Linear Regression With Time Series

This series records the number of hardcover books sold in a retail store in a 30-day period. Note that we have a column of hardcover observations with time-indexed dates.

import pandas as pd
df = pd.read_csv("../input/ts-course-data/book_sales.csv",
               index_col="Date",#指定某列为行索引，否则自动索引0, 1, .....
               parse_dates=["Date"],#parse_dates=[0,1,2,3,4] : 尝试解析0，1，2，3，4列为时间格式；
               ).drop("Paperback", axis=1)#删除列
df.head()#df.head(n):该方法用于查看dataframe数据表中开头n行的数据，若参数n未设置，即df.head()，则默认查看dataframe中前5行的数据。
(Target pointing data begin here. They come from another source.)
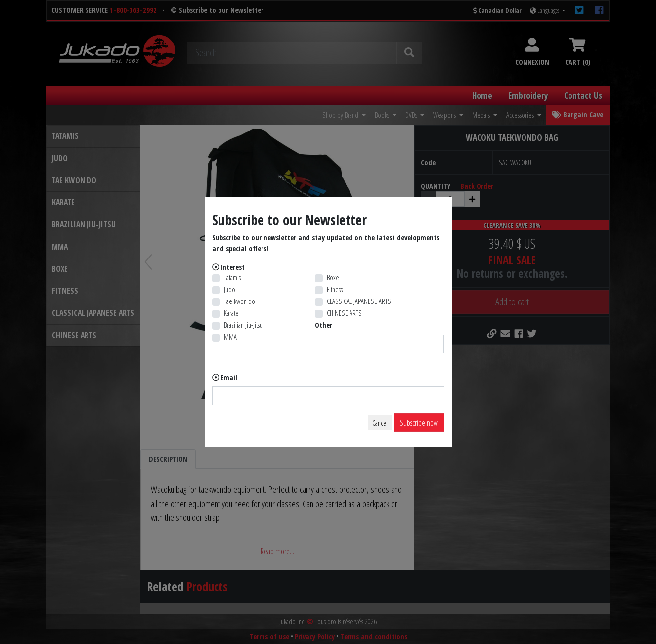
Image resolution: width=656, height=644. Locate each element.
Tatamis (232, 277)
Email (229, 377)
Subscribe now (419, 423)
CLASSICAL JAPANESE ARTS (359, 301)
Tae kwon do (239, 301)
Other (323, 325)
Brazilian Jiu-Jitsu (243, 325)
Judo (229, 289)
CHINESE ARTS (344, 313)
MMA (230, 337)
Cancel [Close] (380, 423)
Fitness (335, 289)
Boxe (333, 277)
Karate (231, 313)
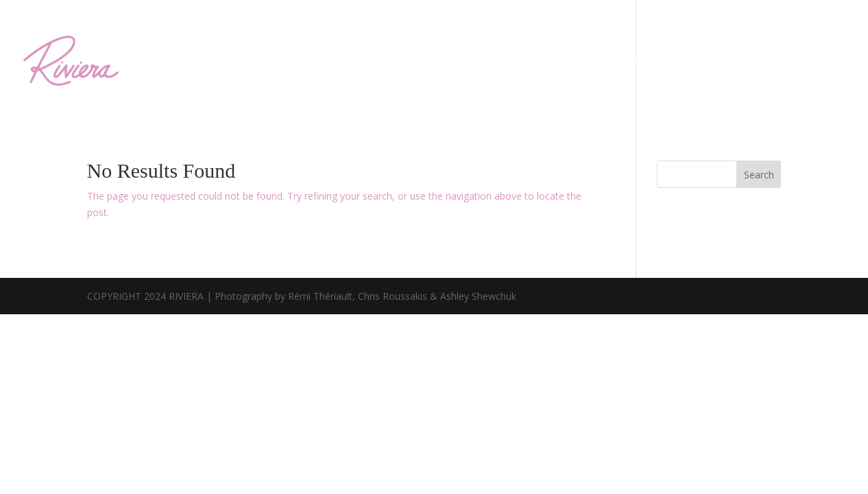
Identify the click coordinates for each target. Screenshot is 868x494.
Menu (461, 60)
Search (759, 174)
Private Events (596, 60)
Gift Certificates (799, 60)
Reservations (695, 60)
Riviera (515, 60)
Time step features are features that we can derive directly from the time index. The most basic time step feature is the time dummy variable, which counts the time steps in the sequence from beginning to end.

import numpy as np

df['Time'] = np.arange(len(df.index))#函数返回一个有终点和起点的固定步长的排列，如[1,2,3,4,5]，起点是1，终点是6，步长为1。

df.head()

The time dummy variable then lets us fit a curve to the time series in a time plot, where time forms the x-axis.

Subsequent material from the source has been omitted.